====== Data for the task
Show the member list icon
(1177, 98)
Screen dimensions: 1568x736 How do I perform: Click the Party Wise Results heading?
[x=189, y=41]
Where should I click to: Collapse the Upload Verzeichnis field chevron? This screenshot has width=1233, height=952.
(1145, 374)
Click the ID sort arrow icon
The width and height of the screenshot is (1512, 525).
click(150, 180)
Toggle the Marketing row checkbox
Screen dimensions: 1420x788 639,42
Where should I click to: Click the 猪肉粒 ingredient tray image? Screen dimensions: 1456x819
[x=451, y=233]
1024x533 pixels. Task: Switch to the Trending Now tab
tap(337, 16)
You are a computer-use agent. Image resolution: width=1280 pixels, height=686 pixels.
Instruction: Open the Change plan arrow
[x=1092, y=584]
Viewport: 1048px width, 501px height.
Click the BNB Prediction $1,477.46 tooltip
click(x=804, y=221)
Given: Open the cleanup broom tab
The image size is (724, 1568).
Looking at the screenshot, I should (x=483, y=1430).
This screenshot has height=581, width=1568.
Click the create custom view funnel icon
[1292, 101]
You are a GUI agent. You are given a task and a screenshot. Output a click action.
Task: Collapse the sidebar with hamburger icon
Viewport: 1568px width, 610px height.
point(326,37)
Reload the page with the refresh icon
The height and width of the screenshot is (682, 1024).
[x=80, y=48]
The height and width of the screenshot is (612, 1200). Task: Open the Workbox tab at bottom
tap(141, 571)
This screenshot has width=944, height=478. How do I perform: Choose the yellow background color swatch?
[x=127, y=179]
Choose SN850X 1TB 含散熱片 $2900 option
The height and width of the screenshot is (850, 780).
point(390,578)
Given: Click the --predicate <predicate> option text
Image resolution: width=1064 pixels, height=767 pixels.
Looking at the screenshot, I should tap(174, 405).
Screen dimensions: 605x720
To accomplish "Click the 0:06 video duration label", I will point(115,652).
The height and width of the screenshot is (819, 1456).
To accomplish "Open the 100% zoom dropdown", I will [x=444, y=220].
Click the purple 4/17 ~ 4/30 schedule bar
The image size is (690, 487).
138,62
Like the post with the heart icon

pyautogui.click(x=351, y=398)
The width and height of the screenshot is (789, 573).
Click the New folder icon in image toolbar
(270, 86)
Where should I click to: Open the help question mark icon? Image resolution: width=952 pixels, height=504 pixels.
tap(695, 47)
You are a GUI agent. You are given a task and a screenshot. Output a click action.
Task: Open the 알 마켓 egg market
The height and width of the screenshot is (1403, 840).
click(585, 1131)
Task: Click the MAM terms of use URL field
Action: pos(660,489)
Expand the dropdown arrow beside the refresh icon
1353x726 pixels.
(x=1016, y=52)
============
* _Task brief_
Every line in the data that holds the string "accomplish" should be returned.

* _Written response_
To accomplish "Click the 0:06 video duration label", I will point(115,652).
To accomplish "Open the 100% zoom dropdown", I will [x=444, y=220].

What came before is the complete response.